Textauszug –
########
Drei wollen dasselbe, nur anders

■ Vor 2.000 Berliner GenossInnen präsentierte sich das Trio der Möchtegern-SPD-Parteivorsitzenden harmonisch beim einzigen gemeinsamen Auftritt

Berlin (taz) – Nachdem die drei Kandidaten programmgemäß jeweils eine Stunde geredet hatten, wandte sich eine ältere Genossin aus Ost-Berlin etwas ratlos an Gerhard Schröder: „Was unterscheidet euch, so daß ich überzeugt bin, ich muß dich wählen?“. Die Antwort bereitete dem niedersächsischen Ministerpräsidenten sichtlich Probleme. „In 95 Prozent der Politik der Partei“, so umschrieb er sein Verhältnis zu den Mitbewerbern um den Parteivorsitz, Rudolf Scharping und Heidemarie Wieczorek-Zeul, „sind wir einer Meinung“. Wie sollte es auch anders sein – immerhin kennen sich die drei seit ihrer gemeinsamen Juso- Zeit in den siebziger Jahren. Bei ihrem bundesweit einzigen gemeinsamen Wahlauftritt stimmte denn auch Schröder „der Heidi“ in vielen Punkten wie der Frage der Blauhelmeinsätze ausdrücklich zu, während sie wiederum nicht alles wiederholen wollte, was Scharping gesagt hatte, es gebe ja auch Gemeinsamkeiten.

Bei soviel Gleichklang hatten es die Berliner Sozialdemokraten schwer, inhaltliche Kriterien für ihren Wahlgang am kommenden Sonntag an die Hand zu bekommen. Doch war sich ein Gutteil der rund 2.000 Genossinnen und Genossen, die sich am Mittwoch abend in der Kongreßhalle am Alexanderplatz einfanden, ihrer Haltung bereits gewiß. Die Parteirechte, innerparteilich die tragende Säule der in Berlin regierenden Großen Koalition, favorisierte Scharping, wohingegen die Linke, die in Berlin in der Mehrheit ist, zwischen Schröder und Wieczorek-Zeul hin- und hergerissen war. „Kopf- an-Kopf-Rennen“ war die häufigste Prognose, die die Partei- Auguren vor der entscheidenden Runde trafen. Wessen Meinung noch nicht vorgefaßt war, dem halfen am Mittwoch abend auch die Wahlprüfsteine wenig, die der stellvertretende Bundesvorsitzende Wolfgang Thierse vor der Matadorenrunde formulierte. Er verlangte von den Kandidaten eine besondere Zuwendung für Ostdeutschland und realistische Zukunftsvisionen. Nun war bislang die Zuwendung zu Ostdeutschland bei allen dreien alles andere als besonders gewesen und alle drei waren auch von der einen gleichen Vision besessen: der nächste Bundeskanzler darf nicht mehr Helmut Kohl heißen.
########
Aufgabe 1 – Fasse den Absatz im Textauszug, der mit „Bei soviel Gleichklang“ beginnt, kürzer zusammen und behalte dabei seine wesentlichen Fakten bei.
########
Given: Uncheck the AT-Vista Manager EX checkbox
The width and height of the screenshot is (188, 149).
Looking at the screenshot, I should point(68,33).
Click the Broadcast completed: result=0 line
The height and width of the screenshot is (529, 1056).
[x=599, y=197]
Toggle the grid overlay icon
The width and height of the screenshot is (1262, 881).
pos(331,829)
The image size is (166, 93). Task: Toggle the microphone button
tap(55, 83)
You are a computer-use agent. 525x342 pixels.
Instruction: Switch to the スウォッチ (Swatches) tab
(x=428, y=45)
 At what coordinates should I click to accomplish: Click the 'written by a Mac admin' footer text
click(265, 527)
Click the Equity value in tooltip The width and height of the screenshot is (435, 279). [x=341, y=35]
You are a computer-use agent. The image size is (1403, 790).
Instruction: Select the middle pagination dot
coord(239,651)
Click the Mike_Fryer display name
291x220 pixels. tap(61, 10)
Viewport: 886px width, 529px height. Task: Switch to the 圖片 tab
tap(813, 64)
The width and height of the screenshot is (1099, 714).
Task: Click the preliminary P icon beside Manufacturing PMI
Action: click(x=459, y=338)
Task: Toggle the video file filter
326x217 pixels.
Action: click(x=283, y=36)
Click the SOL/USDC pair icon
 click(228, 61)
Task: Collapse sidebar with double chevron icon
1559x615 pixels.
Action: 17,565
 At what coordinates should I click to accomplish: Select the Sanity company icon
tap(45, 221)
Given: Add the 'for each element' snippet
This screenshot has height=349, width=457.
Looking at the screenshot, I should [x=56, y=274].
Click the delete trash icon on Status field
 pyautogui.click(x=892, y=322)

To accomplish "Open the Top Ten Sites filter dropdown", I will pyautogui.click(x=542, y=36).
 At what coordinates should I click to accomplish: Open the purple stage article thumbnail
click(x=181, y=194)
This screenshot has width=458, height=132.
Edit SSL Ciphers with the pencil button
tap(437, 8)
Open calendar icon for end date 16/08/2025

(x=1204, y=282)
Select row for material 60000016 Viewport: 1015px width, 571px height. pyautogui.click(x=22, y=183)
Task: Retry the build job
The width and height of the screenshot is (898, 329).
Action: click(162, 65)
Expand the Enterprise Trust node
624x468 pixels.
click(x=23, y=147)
########
Aufgabe 2 – Gib die Zeilen der Datensätze zwischen der Zeile mit „Task: Collapse sidebar“ und dem Ende der Datensätze, beide einschließlich, als nummerierte Liste wieder und lass Leerzeilen weg.

Lösung 1 – Wegen der großen Übereinstimmung fanden die Berliner Sozialdemokraten kaum inhaltliche Kriterien für ihren Wahlgang am kommenden Sonntag. Viele der rund 2.000 Mitglieder, die am Mittwochabend in die Kongreßhalle am Alexanderplatz kamen, hatten sich aber schon entschieden. Die Parteirechte, Stütze der in Berlin regierenden Großen Koalition, bevorzugte Scharping. Die in Berlin mehrheitliche Linke schwankte zwischen Schröder und Wieczorek-Zeul. Am häufigsten wurde ein Kopf-an-Kopf-Rennen vorhergesagt. Unentschlossenen halfen auch die Wahlprüfsteine des stellvertretenden Bundesvorsitzenden Wolfgang Thierse wenig. Er verlangte besondere Zuwendung für Ostdeutschland und realistische Zukunftsvisionen. Doch keiner der drei hatte sich bisher besonders um Ostdeutschland bemüht, und alle teilten dieselbe Vision: Der nächste Bundeskanzler darf nicht mehr Helmut Kohl heißen.

Lösung 2 –
1. Task: Collapse sidebar with double chevron icon
2. 1559x615 pixels.
3. Action: 17,565
4.  At what coordinates should I click to accomplish: Select the Sanity company icon
5. tap(45, 221)
6. Given: Add the 'for each element' snippet
7. This screenshot has height=349, width=457.
8. Looking at the screenshot, I should [x=56, y=274].
9. Click the delete trash icon on Status field
10.  pyautogui.click(x=892, y=322)
11. To accomplish "Open the Top Ten Sites filter dropdown", I will pyautogui.click(x=542, y=36).
12.  At what coordinates should I click to accomplish: Open the purple stage article thumbnail
13. click(x=181, y=194)
14. This screenshot has width=458, height=132.
15. Edit SSL Ciphers with the pencil button
16. tap(437, 8)
17. Open calendar icon for end date 16/08/2025
18. (x=1204, y=282)
19. Select row for material 60000016 Viewport: 1015px width, 571px height. pyautogui.click(x=22, y=183)
20. Task: Retry the build job
21. The width and height of the screenshot is (898, 329).
22. Action: click(162, 65)
23. Expand the Enterprise Trust node
24. 624x468 pixels.
25. click(x=23, y=147)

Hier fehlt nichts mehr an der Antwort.